## Task instructions
Reproduce all of the items below word for word, one per line, changing nothing.

## Records for this exercise
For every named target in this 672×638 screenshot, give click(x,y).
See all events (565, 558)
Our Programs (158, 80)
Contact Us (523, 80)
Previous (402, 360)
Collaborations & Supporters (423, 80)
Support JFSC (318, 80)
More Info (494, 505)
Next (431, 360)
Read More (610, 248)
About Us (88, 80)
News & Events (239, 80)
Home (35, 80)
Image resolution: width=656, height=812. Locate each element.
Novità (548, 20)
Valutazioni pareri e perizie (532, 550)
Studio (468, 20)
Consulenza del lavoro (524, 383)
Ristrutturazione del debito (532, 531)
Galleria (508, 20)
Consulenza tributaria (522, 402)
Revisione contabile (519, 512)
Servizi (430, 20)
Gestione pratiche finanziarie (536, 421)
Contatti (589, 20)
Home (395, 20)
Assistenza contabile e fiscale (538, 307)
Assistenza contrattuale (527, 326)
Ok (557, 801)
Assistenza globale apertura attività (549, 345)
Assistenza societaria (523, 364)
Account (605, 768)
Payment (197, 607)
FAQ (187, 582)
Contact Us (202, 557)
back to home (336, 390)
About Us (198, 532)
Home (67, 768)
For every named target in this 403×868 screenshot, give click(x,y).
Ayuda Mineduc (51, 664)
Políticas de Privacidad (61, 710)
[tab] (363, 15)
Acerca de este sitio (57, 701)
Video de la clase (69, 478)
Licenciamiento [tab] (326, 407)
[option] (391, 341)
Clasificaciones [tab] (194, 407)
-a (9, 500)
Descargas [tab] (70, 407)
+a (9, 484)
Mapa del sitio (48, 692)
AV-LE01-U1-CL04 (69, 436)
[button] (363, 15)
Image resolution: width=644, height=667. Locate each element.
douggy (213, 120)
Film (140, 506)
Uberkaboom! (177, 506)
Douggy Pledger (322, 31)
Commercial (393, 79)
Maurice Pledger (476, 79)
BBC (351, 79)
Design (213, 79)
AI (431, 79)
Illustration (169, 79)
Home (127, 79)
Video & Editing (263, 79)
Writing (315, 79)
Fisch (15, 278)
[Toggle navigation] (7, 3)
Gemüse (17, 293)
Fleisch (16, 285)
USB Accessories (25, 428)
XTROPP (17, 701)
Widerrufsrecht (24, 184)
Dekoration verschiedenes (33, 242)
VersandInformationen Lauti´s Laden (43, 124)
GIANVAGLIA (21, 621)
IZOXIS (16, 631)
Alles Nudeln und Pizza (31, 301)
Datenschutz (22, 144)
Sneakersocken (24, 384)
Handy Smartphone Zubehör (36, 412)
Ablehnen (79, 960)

## Written solution
For every named target in this 672×638 screenshot, give click(x,y).
See all events (565, 558)
Our Programs (158, 80)
Contact Us (523, 80)
Previous (402, 360)
Collaborations & Supporters (423, 80)
Support JFSC (318, 80)
More Info (494, 505)
Next (431, 360)
Read More (610, 248)
About Us (88, 80)
News & Events (239, 80)
Home (35, 80)
Image resolution: width=656, height=812. Locate each element.
Novità (548, 20)
Valutazioni pareri e perizie (532, 550)
Studio (468, 20)
Consulenza del lavoro (524, 383)
Ristrutturazione del debito (532, 531)
Galleria (508, 20)
Consulenza tributaria (522, 402)
Revisione contabile (519, 512)
Servizi (430, 20)
Gestione pratiche finanziarie (536, 421)
Contatti (589, 20)
Home (395, 20)
Assistenza contabile e fiscale (538, 307)
Assistenza contrattuale (527, 326)
Ok (557, 801)
Assistenza globale apertura attività (549, 345)
Assistenza societaria (523, 364)
Account (605, 768)
Payment (197, 607)
FAQ (187, 582)
Contact Us (202, 557)
back to home (336, 390)
About Us (198, 532)
Home (67, 768)
For every named target in this 403×868 screenshot, give click(x,y).
Ayuda Mineduc (51, 664)
Políticas de Privacidad (61, 710)
[tab] (363, 15)
Acerca de este sitio (57, 701)
Video de la clase (69, 478)
Licenciamiento [tab] (326, 407)
[option] (391, 341)
Clasificaciones [tab] (194, 407)
-a (9, 500)
Descargas [tab] (70, 407)
+a (9, 484)
Mapa del sitio (48, 692)
AV-LE01-U1-CL04 (69, 436)
[button] (363, 15)
Image resolution: width=644, height=667. Locate each element.
douggy (213, 120)
Film (140, 506)
Uberkaboom! (177, 506)
Douggy Pledger (322, 31)
Commercial (393, 79)
Maurice Pledger (476, 79)
BBC (351, 79)
Design (213, 79)
AI (431, 79)
Illustration (169, 79)
Home (127, 79)
Video & Editing (263, 79)
Writing (315, 79)
Fisch (15, 278)
[Toggle navigation] (7, 3)
Gemüse (17, 293)
Fleisch (16, 285)
USB Accessories (25, 428)
XTROPP (17, 701)
Widerrufsrecht (24, 184)
Dekoration verschiedenes (33, 242)
VersandInformationen Lauti´s Laden (43, 124)
GIANVAGLIA (21, 621)
IZOXIS (16, 631)
Alles Nudeln und Pizza (31, 301)
Datenschutz (22, 144)
Sneakersocken (24, 384)
Handy Smartphone Zubehör (36, 412)
Ablehnen (79, 960)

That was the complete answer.